Writing Characters Different from Ourselves #IWSG #Lostherofic


[I wrote this post as a member of the Insecure Writer’s Support Group where we share our worries and also offer support and encouragement to each other on the first Wednesday of every month. If you’re a writer like me and you’re looking for a bit of support, you can click the link and sign up here]

This month’s awesome hosts are, Tyrean Martinson, Tara Tyler, Raimey Gallant and Beverly Stowe McClure.

Thank you so much! And thank you founder Alex J. Cavanaugh!


As a reader, character driven stories draw me instantly. Some of my favorite authors show me the person at a rapid and believable pace. As a writer, I spend my energy first on the character and all those characters who build her story. I mention her for a reason.

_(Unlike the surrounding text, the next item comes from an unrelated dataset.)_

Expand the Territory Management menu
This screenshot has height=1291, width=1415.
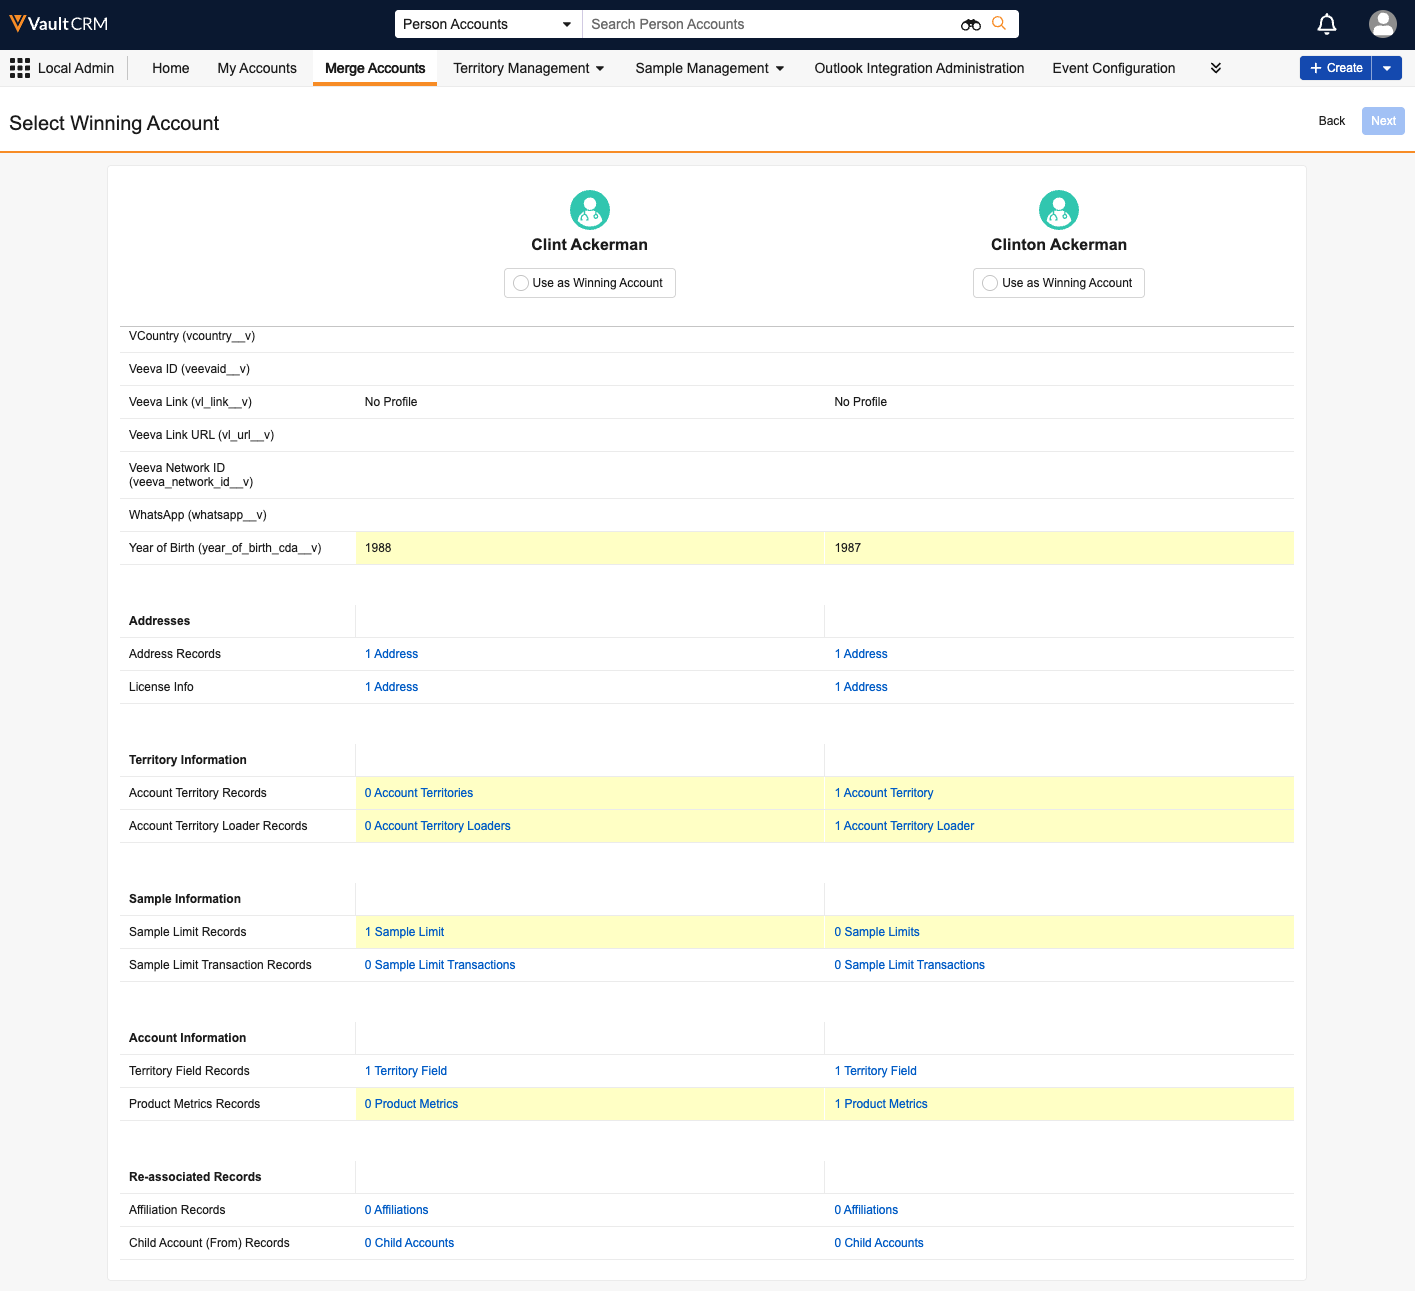(x=528, y=68)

Being a woman, I’ve narrowed my focus and choose females as my leading characters since it’s what I know very well. I never expected to write a successful story as a man.

This month’s IWSG questions asks: “Have you ever surprised yourself with your writing? (For example, by trying a new genre you didn’t think you’d be comfortable in?)

My answer is yes to both parts with “The Wheat Witch” in the Hero Lost: Mysteries of Death and Life Anthology. Two things were different actually. First, I wrote the story as adult fiction/fantasy, and secondly, I choose a man as my hero.

I LOVE the Young Adult genre, especially fantasy. My initial brainstorm in “The Wheat Witch” involved two separate directions for the theme. One with a young teen boy going through the physical change of leaving the farm and losing the power, then the story quickly spiraled beyond the limits of 5,000 words. I came up with second premise about the older, retired gentleman reflecting on the damage he’d done to himself because of who he left behind transpired.

What helped shift my focus? What tips do I have to offer?

  1. Interview someone who could be a potential character in your book, your M.C.
    I Interviewed my father to gain insight into his life on my grandfather’s farm.
  2. What do you know about the topic? Brainstorm.
    I channeled my own memories of growing up in the summers with my grandparents for a couple of weeks, feeding a baby calf, harvesting the vegetables from the garden, running through the hay bales and spending hours in the fields, mostly building forts or tagging along with my grandma. Those moments are still alive in me from the feel of the sun, or the site of a moonless and star filled sky.
  3. Listen to dialogue and ask others who might be the experts, how they describe images.
    I paid careful attention to the words my father used as he talked. I spent a great deal of time discussing words and asking my partner to help come up with different ways to describe phrases.

Of course, I had a really great writing partner help me clean up a few scenes.

Did I write well like a man? I’d certainly like to think I did a decent job.  I’m not quite sure I’ll try it again, but that’s always been my style. When something scares you, you have to at least try it once so you can reflect and either swear it off, or quite possibly decide it was better than you believed it would ever be and you’ll consider taking the risk again.

How about you? What have you tried recently you never thought you would?

About Erika Beebe

Author, dreamer, and a momma to a couple of wonderful kids, I try to live life everyday in hope and inspire others along my way.

Posted on September 6, 2017, in Uncategorized and tagged , , . Bookmark the permalink. 45 Comments.

  1. Funny – my story for the anthology was also from a male perspective, something I had written from before.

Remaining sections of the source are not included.